The answer should contain every entry below, copied exactly.

== Material provided

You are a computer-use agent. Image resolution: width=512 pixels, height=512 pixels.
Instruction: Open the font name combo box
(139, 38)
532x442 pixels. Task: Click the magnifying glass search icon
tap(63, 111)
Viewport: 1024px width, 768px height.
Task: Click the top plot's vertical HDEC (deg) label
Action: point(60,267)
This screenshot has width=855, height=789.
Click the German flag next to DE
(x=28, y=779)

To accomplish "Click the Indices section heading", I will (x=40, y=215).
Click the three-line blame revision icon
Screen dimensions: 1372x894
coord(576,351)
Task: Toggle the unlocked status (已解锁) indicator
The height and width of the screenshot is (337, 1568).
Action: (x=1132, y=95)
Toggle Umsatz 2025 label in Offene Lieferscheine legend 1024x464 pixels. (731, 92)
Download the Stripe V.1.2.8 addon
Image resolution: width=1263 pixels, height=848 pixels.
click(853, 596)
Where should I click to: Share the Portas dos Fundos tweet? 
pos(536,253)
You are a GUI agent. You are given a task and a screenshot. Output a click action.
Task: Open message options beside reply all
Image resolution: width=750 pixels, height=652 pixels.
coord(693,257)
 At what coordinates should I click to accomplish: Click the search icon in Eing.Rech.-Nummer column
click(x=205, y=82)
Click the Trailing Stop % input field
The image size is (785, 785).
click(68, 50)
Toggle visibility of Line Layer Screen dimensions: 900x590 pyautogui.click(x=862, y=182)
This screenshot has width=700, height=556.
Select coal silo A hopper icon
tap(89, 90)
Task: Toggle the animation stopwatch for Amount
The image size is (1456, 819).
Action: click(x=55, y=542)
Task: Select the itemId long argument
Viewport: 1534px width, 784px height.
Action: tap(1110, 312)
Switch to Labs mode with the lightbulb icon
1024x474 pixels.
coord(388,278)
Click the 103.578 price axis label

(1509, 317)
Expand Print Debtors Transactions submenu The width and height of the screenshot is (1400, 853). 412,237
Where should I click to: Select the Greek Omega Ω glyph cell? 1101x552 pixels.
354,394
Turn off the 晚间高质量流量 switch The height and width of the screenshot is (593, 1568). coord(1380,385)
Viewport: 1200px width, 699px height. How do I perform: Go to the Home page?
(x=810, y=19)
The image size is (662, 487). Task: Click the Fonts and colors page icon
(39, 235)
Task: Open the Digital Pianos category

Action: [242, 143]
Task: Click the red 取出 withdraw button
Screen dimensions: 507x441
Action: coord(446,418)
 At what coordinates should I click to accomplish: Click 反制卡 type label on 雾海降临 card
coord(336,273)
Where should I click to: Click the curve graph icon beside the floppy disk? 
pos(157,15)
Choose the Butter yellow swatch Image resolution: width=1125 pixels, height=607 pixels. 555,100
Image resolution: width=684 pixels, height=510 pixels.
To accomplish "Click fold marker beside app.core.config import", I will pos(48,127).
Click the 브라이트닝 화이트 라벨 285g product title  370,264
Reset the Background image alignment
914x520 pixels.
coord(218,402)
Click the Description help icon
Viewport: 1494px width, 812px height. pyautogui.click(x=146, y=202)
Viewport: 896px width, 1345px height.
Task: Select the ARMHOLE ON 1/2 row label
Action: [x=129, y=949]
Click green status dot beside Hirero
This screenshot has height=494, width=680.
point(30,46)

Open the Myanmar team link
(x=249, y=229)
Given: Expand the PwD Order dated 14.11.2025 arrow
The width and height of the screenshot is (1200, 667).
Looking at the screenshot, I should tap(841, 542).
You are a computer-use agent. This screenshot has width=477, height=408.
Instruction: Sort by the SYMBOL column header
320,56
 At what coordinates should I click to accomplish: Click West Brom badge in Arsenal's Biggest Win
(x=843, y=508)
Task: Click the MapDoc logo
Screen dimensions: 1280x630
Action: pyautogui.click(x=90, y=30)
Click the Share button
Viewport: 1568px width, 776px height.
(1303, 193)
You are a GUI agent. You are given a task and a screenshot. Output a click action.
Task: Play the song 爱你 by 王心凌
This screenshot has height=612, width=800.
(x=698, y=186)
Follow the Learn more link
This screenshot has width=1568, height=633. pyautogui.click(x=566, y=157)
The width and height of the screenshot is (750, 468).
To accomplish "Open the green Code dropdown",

====

- Final answer
You are a computer-use agent. Image resolution: width=512 pixels, height=512 pixels.
Instruction: Open the font name combo box
(139, 38)
532x442 pixels. Task: Click the magnifying glass search icon
tap(63, 111)
Viewport: 1024px width, 768px height.
Task: Click the top plot's vertical HDEC (deg) label
Action: point(60,267)
This screenshot has width=855, height=789.
Click the German flag next to DE
(x=28, y=779)

To accomplish "Click the Indices section heading", I will (x=40, y=215).
Click the three-line blame revision icon
Screen dimensions: 1372x894
coord(576,351)
Task: Toggle the unlocked status (已解锁) indicator
The height and width of the screenshot is (337, 1568).
Action: (x=1132, y=95)
Toggle Umsatz 2025 label in Offene Lieferscheine legend 1024x464 pixels. (731, 92)
Download the Stripe V.1.2.8 addon
Image resolution: width=1263 pixels, height=848 pixels.
click(853, 596)
Where should I click to: Share the Portas dos Fundos tweet? 
pos(536,253)
You are a GUI agent. You are given a task and a screenshot. Output a click action.
Task: Open message options beside reply all
Image resolution: width=750 pixels, height=652 pixels.
coord(693,257)
 At what coordinates should I click to accomplish: Click the search icon in Eing.Rech.-Nummer column
click(x=205, y=82)
Click the Trailing Stop % input field
The image size is (785, 785).
click(68, 50)
Toggle visibility of Line Layer Screen dimensions: 900x590 pyautogui.click(x=862, y=182)
This screenshot has width=700, height=556.
Select coal silo A hopper icon
tap(89, 90)
Task: Toggle the animation stopwatch for Amount
The image size is (1456, 819).
Action: click(x=55, y=542)
Task: Select the itemId long argument
Viewport: 1534px width, 784px height.
Action: tap(1110, 312)
Switch to Labs mode with the lightbulb icon
1024x474 pixels.
coord(388,278)
Click the 103.578 price axis label

(1509, 317)
Expand Print Debtors Transactions submenu The width and height of the screenshot is (1400, 853). 412,237
Where should I click to: Select the Greek Omega Ω glyph cell? 1101x552 pixels.
354,394
Turn off the 晚间高质量流量 switch The height and width of the screenshot is (593, 1568). coord(1380,385)
Viewport: 1200px width, 699px height. How do I perform: Go to the Home page?
(x=810, y=19)
The image size is (662, 487). Task: Click the Fonts and colors page icon
(39, 235)
Task: Open the Digital Pianos category

Action: [242, 143]
Task: Click the red 取出 withdraw button
Screen dimensions: 507x441
Action: coord(446,418)
 At what coordinates should I click to accomplish: Click 反制卡 type label on 雾海降临 card
coord(336,273)
Where should I click to: Click the curve graph icon beside the floppy disk? 
pos(157,15)
Choose the Butter yellow swatch Image resolution: width=1125 pixels, height=607 pixels. 555,100
Image resolution: width=684 pixels, height=510 pixels.
To accomplish "Click fold marker beside app.core.config import", I will pos(48,127).
Click the 브라이트닝 화이트 라벨 285g product title  370,264
Reset the Background image alignment
914x520 pixels.
coord(218,402)
Click the Description help icon
Viewport: 1494px width, 812px height. pyautogui.click(x=146, y=202)
Viewport: 896px width, 1345px height.
Task: Select the ARMHOLE ON 1/2 row label
Action: [x=129, y=949]
Click green status dot beside Hirero
This screenshot has height=494, width=680.
point(30,46)

Open the Myanmar team link
(x=249, y=229)
Given: Expand the PwD Order dated 14.11.2025 arrow
The width and height of the screenshot is (1200, 667).
Looking at the screenshot, I should tap(841, 542).
You are a computer-use agent. This screenshot has width=477, height=408.
Instruction: Sort by the SYMBOL column header
320,56
 At what coordinates should I click to accomplish: Click West Brom badge in Arsenal's Biggest Win
(x=843, y=508)
Task: Click the MapDoc logo
Screen dimensions: 1280x630
Action: pyautogui.click(x=90, y=30)
Click the Share button
Viewport: 1568px width, 776px height.
(1303, 193)
You are a GUI agent. You are given a task and a screenshot. Output a click action.
Task: Play the song 爱你 by 王心凌
This screenshot has height=612, width=800.
(x=698, y=186)
Follow the Learn more link
This screenshot has width=1568, height=633. pyautogui.click(x=566, y=157)
The width and height of the screenshot is (750, 468).
To accomplish "Open the green Code dropdown",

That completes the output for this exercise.